#### Aim of the task:
Retype the entries below word for word, starting at the line containing "visit from Aunt Flo [textbox] (233, 182)" and ending with the last line of the entries.

[start of Records for this task]

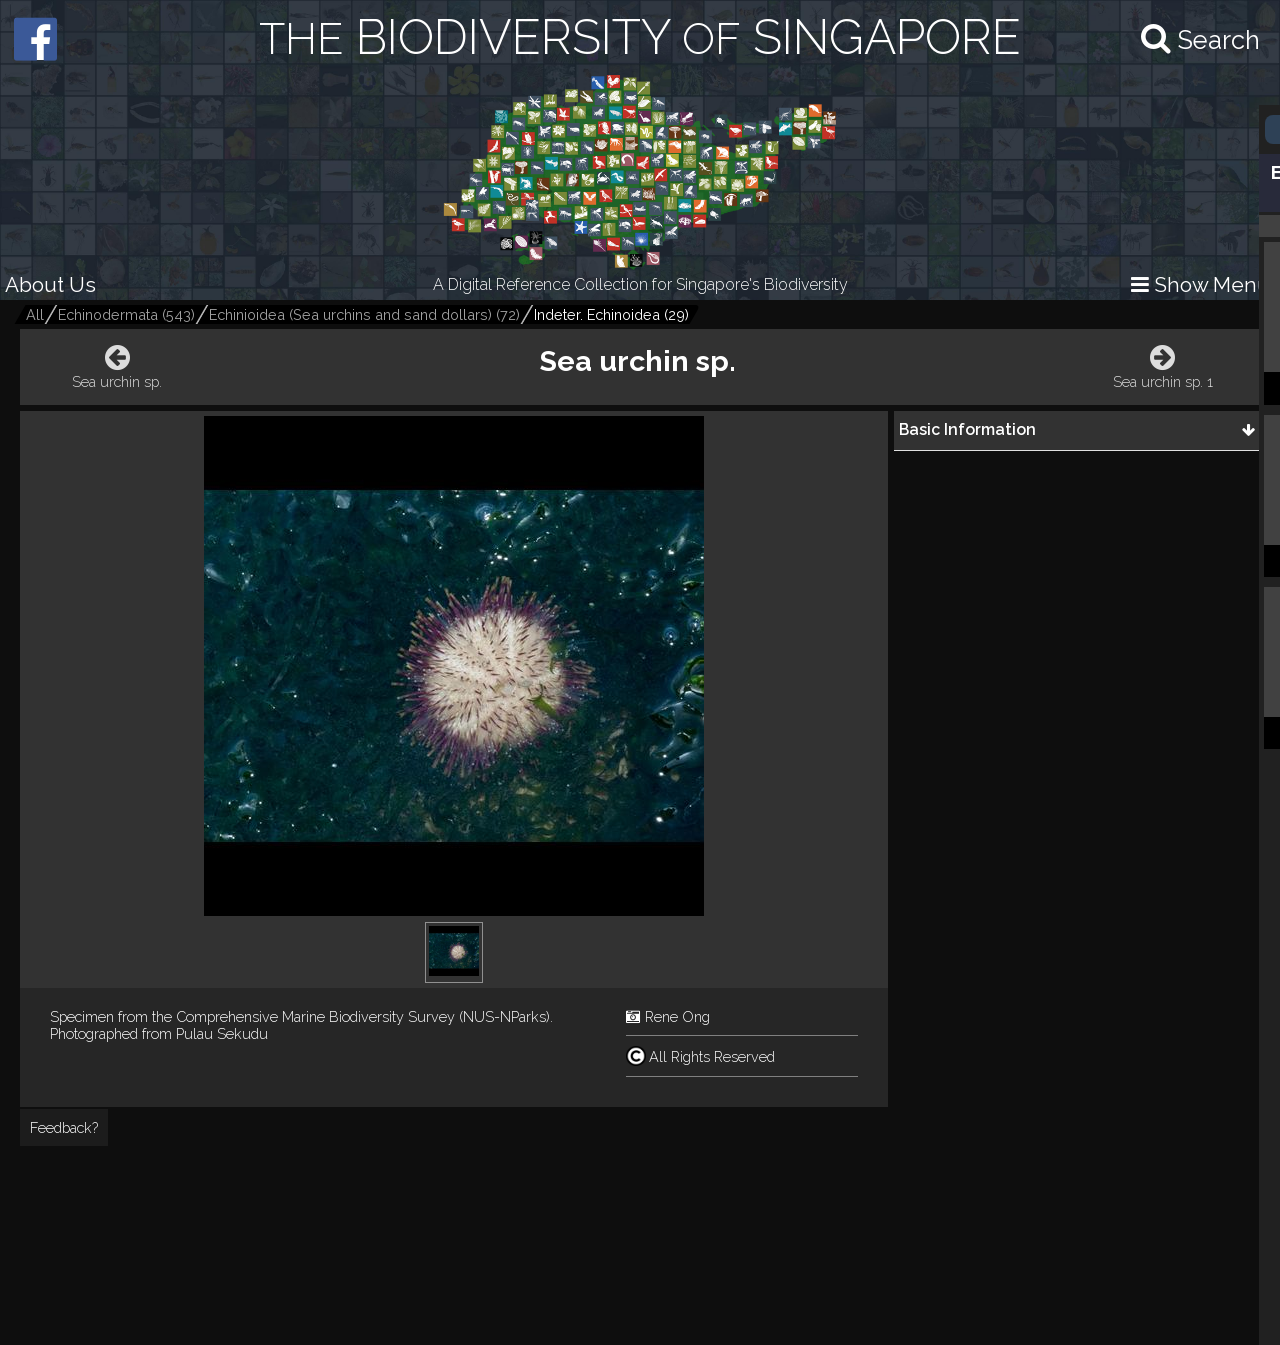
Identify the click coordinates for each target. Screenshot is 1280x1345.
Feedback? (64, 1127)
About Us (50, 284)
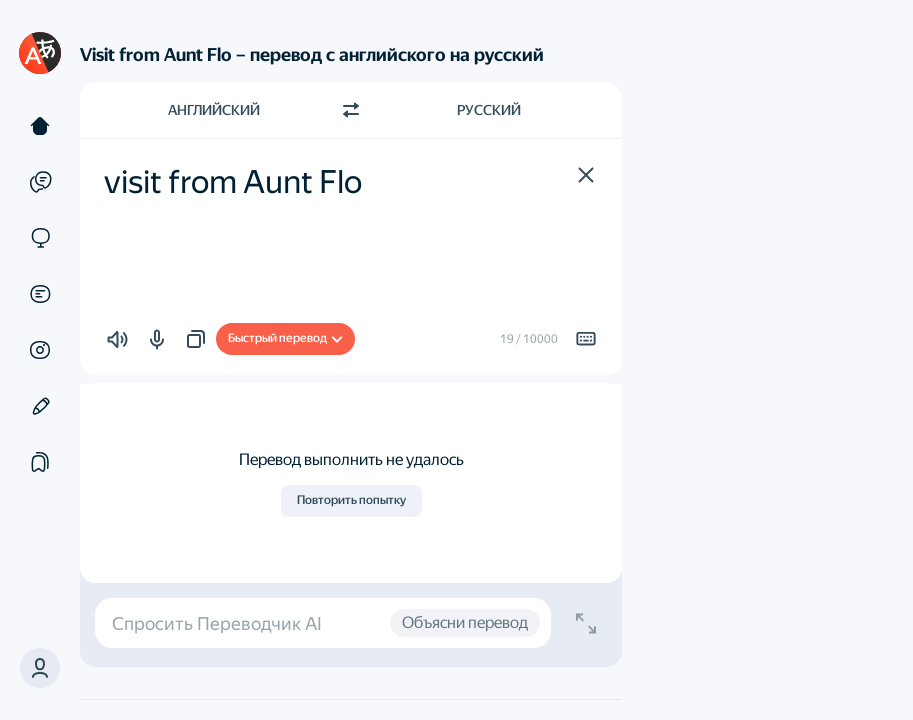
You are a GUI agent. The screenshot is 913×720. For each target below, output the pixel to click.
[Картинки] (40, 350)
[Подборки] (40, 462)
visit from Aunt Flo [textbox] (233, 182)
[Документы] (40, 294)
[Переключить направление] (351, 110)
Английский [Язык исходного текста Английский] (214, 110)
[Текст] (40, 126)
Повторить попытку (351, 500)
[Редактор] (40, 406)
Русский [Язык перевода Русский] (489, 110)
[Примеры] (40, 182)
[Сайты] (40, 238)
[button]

[end of Records for this task]

#### Finished task:
visit from Aunt Flo [textbox] (233, 182)
[Документы] (40, 294)
[Переключить направление] (351, 110)
Английский [Язык исходного текста Английский] (214, 110)
[Текст] (40, 126)
Повторить попытку (351, 500)
[Редактор] (40, 406)
Русский [Язык перевода Русский] (489, 110)
[Примеры] (40, 182)
[Сайты] (40, 238)
[button]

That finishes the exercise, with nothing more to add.